Figure 6.

NB spheroids cocultured with HUVECs in 3D bioprinted models under static and dynamic conditions. A) Scheme of experimental set‐up for static versus dynamic (rocking) culture. B) Optical images of NB spheroid morphology in the NB‐only and NB‐HUVEC coculture groups after 14 days of static and dynamic culture. White arrows highlight the NB cell invasion to the gelMA matrix. C) Quantification of NB spheroid shape in terms of diameter, perimeter, and circularity (n = 6 per group). D,E) Immunohistochemical analysis of coculture models in static (D) and dynamic (E) conditions at day 14. Confocal images at different magnifications demonstrate the NB‐EC‐gelMA matrix interactions, including the NB cell invasion towards gelMA (white arrows) and EC infiltration into the NB spheroid (yellow arrows).
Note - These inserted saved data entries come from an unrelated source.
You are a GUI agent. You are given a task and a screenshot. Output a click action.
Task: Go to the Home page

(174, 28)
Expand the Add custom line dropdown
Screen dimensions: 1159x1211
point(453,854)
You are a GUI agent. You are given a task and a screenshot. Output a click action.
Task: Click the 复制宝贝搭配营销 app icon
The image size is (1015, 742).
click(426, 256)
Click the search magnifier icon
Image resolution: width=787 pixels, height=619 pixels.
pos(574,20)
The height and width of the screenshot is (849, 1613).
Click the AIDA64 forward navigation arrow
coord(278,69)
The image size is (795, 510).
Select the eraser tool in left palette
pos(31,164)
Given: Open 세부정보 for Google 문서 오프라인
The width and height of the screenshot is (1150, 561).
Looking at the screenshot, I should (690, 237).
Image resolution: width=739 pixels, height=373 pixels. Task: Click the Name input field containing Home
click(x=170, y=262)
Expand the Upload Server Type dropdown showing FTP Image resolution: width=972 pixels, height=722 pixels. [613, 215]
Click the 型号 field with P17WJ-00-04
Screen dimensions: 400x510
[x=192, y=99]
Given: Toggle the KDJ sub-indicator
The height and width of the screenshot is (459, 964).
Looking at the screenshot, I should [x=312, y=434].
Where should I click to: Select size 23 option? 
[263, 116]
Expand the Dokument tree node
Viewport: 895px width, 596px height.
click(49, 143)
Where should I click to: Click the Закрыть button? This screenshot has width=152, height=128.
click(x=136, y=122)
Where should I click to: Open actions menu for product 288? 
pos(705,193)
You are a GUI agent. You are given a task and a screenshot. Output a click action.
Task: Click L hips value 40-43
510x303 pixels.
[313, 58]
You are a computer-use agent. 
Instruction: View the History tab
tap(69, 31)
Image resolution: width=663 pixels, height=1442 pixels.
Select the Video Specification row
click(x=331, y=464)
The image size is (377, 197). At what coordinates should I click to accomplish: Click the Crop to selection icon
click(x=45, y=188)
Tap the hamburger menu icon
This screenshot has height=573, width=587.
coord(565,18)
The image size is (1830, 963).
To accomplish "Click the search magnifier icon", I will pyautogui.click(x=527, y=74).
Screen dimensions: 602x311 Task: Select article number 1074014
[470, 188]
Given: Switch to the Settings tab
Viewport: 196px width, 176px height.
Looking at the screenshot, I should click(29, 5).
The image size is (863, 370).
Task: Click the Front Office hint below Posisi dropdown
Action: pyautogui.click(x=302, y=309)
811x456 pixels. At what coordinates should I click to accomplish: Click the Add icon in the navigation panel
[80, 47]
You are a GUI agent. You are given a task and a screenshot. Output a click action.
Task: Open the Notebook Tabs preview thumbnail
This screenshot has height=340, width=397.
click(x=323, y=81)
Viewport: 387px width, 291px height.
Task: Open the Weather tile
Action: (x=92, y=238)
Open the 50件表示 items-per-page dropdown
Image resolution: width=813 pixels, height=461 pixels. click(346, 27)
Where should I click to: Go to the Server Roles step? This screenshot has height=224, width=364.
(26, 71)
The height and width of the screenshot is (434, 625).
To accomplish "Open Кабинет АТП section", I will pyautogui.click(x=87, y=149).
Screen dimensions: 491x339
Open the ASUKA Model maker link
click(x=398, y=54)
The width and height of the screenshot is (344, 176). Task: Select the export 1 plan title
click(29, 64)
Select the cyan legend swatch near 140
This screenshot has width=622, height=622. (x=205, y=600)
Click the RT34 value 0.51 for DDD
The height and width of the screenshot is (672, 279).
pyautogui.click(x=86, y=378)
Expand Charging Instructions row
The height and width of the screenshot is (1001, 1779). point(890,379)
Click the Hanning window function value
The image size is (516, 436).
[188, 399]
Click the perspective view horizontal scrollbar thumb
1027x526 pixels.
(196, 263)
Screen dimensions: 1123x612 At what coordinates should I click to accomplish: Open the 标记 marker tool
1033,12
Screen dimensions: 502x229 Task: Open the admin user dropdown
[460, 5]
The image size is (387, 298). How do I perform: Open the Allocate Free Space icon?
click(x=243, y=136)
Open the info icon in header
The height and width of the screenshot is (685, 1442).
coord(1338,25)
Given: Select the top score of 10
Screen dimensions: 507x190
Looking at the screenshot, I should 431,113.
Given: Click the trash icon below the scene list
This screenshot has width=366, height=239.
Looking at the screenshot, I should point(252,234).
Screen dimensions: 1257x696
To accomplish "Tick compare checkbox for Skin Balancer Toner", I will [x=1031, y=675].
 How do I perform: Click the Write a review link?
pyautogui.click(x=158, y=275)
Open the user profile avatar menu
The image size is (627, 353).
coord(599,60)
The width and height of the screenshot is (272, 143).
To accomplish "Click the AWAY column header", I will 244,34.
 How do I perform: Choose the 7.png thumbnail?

F–I) Quantification of synaptophysin expression of NB cells (F), EC infiltration distance into the NB spheroid (G), NB cell invasion distance into the gelMA matrix (H), and NB cell invasion extent in %area of gelMA (I) at day 14 of coculture (n = 3 per group). Scale bars in (B) represent 500 µm and in (D) and (E) represent 200 µm. *: p <0.05.